The Influences on Bruce and Bruce’s Influences on Alison

In Alison Bechdel’s Fun Home it is apparent how profoundly her parents influenced the way that she understood and portrayed herself. A lot of Bechdel’s understanding of herself derived from her father posthumously. One particular similarity that Bechdel and her father, Bruce, shared was their coming into their sexuality during college. Alison, at the age of 19, labeled herself as a lesbian and understood her own sexuality. The pictures that she found of her father wearing a women’s bathing suit when he was in college did not strike her as being a fraternity prank. Instead she saw says “He’s wearing a women’s bathing suit. A fraternity prank? But the pose he strikes is not mincing or silly at all. He’s lissome, elegant” (Bechdel, 120). When she and her father are at a diner, they see a butch truck driver who Alison immediately identifies with, though she hides this fact from her father. He asks her if she wants to look like the truck driver, to which Alison immediately replies “no”, because she could not answer him honestly. Bruce passed down to Alison his own struggle with identity, forcing her to feel like she should reject part of herself so as to conform to heteronormative society. Kate Bornstein’s piece Gender Outlaw also discusses this rejection of identity as a way to avoid criticism, scrutiny, or worse. She says that to stay safe, one must bury themselves deep within the closet. Bruce does this more or not successfully, but in doing so he shows his daughter to do the same. Whatever the case, Bruce’s influence on Alison had such a profound effect on her even into her adulthood. She chose to write a memoir and centralize the plot on her relationship with her parents, and more specifically on her relationship with her father.

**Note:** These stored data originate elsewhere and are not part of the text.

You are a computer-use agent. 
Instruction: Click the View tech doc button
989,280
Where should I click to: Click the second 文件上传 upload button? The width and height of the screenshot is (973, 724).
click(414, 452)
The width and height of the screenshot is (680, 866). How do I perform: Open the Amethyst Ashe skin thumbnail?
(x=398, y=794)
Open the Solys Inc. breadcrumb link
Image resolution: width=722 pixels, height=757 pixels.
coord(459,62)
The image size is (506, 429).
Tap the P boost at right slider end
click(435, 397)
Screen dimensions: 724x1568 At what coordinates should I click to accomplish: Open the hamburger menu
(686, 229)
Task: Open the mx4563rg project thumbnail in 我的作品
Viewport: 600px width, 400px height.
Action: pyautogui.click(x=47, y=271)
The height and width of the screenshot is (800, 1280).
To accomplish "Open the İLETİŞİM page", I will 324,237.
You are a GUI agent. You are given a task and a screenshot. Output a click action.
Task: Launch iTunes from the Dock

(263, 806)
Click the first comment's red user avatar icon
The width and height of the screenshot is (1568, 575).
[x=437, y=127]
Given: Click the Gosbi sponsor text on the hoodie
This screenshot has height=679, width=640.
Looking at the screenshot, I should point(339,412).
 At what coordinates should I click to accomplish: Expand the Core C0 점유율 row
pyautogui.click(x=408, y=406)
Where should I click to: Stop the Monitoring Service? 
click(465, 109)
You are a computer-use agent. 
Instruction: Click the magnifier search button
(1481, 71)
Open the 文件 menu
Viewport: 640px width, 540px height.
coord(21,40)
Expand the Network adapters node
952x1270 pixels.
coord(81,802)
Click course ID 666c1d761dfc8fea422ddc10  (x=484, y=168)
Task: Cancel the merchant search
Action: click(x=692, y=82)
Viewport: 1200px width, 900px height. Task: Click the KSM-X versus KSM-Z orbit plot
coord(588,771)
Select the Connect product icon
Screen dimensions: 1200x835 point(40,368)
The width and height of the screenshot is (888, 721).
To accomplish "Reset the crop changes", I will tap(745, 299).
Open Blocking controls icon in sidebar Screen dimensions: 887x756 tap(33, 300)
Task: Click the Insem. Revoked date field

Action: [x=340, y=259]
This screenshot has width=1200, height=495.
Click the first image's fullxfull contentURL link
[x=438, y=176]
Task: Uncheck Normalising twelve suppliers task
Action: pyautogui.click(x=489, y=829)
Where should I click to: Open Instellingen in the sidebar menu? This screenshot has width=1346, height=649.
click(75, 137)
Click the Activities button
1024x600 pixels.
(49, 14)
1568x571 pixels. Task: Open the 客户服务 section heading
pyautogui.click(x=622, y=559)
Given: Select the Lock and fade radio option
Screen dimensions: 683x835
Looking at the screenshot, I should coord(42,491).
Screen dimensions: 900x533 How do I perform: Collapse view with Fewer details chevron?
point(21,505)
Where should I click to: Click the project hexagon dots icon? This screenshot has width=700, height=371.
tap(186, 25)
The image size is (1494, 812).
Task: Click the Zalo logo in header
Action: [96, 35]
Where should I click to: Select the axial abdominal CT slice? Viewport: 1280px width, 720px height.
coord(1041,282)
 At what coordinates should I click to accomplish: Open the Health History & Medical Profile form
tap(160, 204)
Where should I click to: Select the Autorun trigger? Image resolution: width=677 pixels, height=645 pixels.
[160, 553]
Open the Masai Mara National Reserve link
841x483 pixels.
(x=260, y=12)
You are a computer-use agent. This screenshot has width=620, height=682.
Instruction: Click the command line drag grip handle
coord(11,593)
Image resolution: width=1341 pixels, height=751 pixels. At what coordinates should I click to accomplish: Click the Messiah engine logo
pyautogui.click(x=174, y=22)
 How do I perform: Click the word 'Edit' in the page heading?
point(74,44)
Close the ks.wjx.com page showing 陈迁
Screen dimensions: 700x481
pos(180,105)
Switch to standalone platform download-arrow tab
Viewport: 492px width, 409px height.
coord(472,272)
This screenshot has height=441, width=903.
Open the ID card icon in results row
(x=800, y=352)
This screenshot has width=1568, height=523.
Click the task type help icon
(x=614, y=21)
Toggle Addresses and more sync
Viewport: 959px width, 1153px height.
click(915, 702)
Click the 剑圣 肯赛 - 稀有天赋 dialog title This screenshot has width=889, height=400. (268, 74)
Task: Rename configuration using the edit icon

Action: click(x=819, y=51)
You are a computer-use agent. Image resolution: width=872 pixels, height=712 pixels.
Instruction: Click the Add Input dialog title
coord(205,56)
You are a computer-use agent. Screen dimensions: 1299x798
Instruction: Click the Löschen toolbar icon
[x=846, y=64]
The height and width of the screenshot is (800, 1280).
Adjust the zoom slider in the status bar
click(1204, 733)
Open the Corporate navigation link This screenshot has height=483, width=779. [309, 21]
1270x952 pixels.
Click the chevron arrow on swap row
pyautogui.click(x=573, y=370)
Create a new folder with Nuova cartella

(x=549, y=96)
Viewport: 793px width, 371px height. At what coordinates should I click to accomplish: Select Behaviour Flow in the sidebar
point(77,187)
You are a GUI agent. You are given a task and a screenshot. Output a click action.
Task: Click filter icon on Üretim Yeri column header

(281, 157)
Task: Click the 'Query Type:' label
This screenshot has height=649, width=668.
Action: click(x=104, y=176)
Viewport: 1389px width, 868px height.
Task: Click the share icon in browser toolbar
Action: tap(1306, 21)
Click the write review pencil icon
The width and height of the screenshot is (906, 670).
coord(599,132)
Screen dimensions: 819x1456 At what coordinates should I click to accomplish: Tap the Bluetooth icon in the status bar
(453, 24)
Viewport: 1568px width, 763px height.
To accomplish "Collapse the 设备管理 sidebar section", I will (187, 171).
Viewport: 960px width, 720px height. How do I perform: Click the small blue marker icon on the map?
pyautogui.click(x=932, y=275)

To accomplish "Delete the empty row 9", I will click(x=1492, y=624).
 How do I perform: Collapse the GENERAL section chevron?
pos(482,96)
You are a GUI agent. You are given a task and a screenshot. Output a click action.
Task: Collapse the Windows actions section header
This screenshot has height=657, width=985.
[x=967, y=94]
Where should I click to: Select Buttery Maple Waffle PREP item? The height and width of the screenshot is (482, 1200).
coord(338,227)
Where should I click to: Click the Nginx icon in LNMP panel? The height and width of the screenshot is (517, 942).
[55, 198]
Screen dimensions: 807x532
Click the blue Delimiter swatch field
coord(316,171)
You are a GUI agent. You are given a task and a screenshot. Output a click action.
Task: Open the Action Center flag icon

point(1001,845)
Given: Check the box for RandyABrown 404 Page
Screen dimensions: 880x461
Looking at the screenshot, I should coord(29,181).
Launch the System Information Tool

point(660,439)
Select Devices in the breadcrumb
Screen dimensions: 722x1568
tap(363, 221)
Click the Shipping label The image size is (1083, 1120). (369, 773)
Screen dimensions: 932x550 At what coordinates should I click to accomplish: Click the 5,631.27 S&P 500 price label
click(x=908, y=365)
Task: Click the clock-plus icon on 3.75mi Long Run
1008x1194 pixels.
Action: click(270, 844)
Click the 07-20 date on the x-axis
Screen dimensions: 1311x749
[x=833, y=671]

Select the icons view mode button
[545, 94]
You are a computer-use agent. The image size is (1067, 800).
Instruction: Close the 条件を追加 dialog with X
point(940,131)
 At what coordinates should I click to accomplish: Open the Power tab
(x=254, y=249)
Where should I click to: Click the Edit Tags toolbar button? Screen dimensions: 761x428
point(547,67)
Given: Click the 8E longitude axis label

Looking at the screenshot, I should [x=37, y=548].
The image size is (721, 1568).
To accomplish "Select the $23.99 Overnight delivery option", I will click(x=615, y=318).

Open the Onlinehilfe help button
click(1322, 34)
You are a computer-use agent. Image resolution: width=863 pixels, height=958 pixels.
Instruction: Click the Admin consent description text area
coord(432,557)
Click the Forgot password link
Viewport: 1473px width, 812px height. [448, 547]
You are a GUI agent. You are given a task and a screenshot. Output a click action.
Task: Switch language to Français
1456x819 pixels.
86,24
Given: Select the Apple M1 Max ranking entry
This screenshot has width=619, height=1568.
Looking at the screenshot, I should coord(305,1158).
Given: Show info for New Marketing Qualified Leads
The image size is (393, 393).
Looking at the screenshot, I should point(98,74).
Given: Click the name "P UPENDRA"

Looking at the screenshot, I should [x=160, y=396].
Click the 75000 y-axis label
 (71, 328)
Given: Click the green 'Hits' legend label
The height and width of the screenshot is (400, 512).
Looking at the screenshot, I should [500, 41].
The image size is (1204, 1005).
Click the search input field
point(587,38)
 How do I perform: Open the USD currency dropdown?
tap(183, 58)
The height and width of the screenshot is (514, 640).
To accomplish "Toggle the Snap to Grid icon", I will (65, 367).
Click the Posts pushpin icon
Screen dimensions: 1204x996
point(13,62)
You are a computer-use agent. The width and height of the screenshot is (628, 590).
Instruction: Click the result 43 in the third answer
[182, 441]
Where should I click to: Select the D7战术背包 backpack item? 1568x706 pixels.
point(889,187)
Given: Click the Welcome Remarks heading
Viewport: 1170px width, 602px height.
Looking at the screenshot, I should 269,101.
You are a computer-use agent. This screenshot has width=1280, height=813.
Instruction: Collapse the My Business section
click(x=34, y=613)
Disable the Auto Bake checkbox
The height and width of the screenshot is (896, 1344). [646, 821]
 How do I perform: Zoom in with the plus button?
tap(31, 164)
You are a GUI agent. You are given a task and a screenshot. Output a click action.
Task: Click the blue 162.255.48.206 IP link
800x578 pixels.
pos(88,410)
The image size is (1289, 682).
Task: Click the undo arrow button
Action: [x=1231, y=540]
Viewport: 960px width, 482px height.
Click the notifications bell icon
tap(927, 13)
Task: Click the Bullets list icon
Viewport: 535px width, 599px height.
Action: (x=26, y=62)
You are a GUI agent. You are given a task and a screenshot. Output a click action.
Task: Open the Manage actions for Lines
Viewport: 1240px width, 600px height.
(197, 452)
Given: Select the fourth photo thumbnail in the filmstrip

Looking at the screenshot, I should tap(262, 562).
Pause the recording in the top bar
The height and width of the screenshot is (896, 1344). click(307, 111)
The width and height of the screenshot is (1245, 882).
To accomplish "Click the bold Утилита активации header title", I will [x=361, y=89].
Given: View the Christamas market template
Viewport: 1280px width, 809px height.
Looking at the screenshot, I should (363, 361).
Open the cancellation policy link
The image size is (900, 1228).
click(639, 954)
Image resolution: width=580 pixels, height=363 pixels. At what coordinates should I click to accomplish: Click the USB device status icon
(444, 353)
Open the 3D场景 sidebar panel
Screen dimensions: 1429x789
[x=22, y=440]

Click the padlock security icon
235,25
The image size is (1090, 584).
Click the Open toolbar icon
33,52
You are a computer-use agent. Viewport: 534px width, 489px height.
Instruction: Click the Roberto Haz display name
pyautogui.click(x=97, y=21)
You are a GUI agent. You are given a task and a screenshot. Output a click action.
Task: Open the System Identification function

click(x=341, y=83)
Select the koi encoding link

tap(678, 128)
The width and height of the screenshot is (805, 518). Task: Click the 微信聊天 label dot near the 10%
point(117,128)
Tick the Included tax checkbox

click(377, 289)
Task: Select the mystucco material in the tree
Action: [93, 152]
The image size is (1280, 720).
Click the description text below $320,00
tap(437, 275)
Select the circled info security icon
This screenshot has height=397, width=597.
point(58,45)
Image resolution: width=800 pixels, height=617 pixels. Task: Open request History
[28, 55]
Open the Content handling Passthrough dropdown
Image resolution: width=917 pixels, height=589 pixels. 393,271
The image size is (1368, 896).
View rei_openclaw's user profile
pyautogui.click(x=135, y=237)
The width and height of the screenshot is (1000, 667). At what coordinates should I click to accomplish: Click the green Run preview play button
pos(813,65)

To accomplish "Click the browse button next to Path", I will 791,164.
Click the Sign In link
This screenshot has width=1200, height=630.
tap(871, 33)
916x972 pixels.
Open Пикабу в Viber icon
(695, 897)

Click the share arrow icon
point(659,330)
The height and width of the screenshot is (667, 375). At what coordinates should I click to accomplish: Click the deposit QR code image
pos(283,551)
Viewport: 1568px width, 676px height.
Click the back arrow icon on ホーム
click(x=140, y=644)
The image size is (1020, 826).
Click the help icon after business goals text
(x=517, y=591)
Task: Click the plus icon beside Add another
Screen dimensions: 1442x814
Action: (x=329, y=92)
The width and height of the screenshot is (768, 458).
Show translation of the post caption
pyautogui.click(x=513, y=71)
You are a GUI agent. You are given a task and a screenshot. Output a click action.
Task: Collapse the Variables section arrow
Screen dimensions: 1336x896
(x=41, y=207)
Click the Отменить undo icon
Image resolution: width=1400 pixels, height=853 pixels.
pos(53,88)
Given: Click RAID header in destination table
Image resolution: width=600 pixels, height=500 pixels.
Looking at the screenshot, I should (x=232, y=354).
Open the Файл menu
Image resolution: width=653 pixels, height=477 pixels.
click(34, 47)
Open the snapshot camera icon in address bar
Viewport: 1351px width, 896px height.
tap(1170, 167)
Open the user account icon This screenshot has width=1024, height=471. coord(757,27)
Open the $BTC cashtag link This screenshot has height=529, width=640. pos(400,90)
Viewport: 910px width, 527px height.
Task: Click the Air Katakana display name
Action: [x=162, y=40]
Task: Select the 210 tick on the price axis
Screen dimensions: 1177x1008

One thought on “The Influences on Bruce and Bruce’s Influences on Alison”

  1. I really enjoyed reading your post, I thought you connection with Fun Home and Gender Outlaw was great! When reading towards the end about how Bruce passed down the feeling of needing to reject ones identity to conform to society to Alison it reminded me of Read My Lips. The part it reminded me of was when Wilchins is making the claim that women that aren’t transgendered even feel this way because we believe bodies are constrained and authorized in certain ways. This feeling of needing your body to look a certain way for society is also being passed down through generation through TV, social media, etc.